A tenere il conto è l’Europe beyond coal, coalizione di movimenti della società civile impegnati in una campagna per il “phase out” (eliminazione graduale) del carbone. «Siamo alla fine dei giochi per l’industria del carbone in Europa», ha affermato la direttrice della campagna, Kathrin Gutmann. «Dopo anni d’inarrestabile declino, metà degli impianti europei sono storia».
In Italia l’abbandono del carbone è (quasi) completo. Il governo si è impegnato a chiudere le ultime centrali entro il 2025. Si tratta di uno smantellamento fondamentale nella strategia per la decarbonizzazione di Enel che controlla gli impianti di La Spezia, Fusina (Venezia), Civitavecchia, Brindisi e quello nel Sulcis in Sardegna. A gennaio è stato chiuso il gruppo 2 della centrale Federico II di Brindisi, la più grande d’Italia. Prossima tappa, Fusina: due gruppi della centrale veneta saranno spenti in estate. Per La Spezia e Civitavecchia bisognerà attendere un po’ di più.
«Per quanto riguarda la centrale ligure – ha spiegato il direttore Italia di Enel, Carlo Tamburi – il problema nasce dal fatto che il ministero dello Sviluppo economico, su indicazione di Terna (operatore che gestisce le reti per la trasmissione dell’energia elettrica, ndr), ha detto no alla dismissione dell’impianto in assenza di una capacità aggiuntiva nell’area di 500 Megawatt». Il fatto è che alla fine del 2021 scade l’autorizzazione integrata ambientale che consente all’impianto di funzionare e «visto che per allora non saremo riusciti a realizzare con il gas la capacità richiesta, bisognerà trovare un compromesso». Questo intoppo potrebbe così rinviare l’obiettivo di dismissione di tutte le centrali a carbone entro il 2025.
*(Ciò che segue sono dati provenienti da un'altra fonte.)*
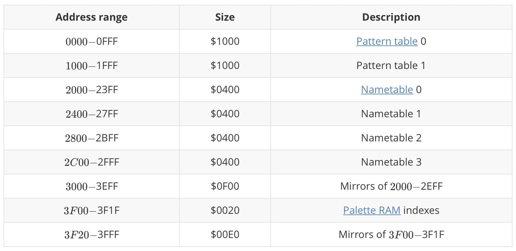Click the 1000–1FFF address range cell
The width and height of the screenshot is (516, 251).
click(x=92, y=65)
Negli Stati Uniti l’uscita dal carbone è più lenta, ma la strada è quella. Nel 2020 il consumo del combustibile fossile in America è diminuito del 15% (in calo per il sesto anno consecutivo) e le energie rinnovabili sono aumentate dell’1%.
In Cina invece si continua a registrare invece un boom del carbone: con ben 3,84 miliardi di tonnellate estratte nel 2020, la produzione ha toccato i massimi dal 2015 (11,65 milioni di tonnellate). Risultato considerevole, se si tiene presente che il 2020 è stato l’anno del Covid-19 che ha colpito non solo i civili ma anche la produzione nazionale di carbone, a causa del calo dei consumi. E solo nel primo trimestre del 2021 c’è stato un incremento del 16% rispetto allo stesso periodo dell’anno precedente. Nel 2020 Pechino ha completato la realizzazione di nuove centrali a carbone per 38,4 Gigawatt di capacità complessiva.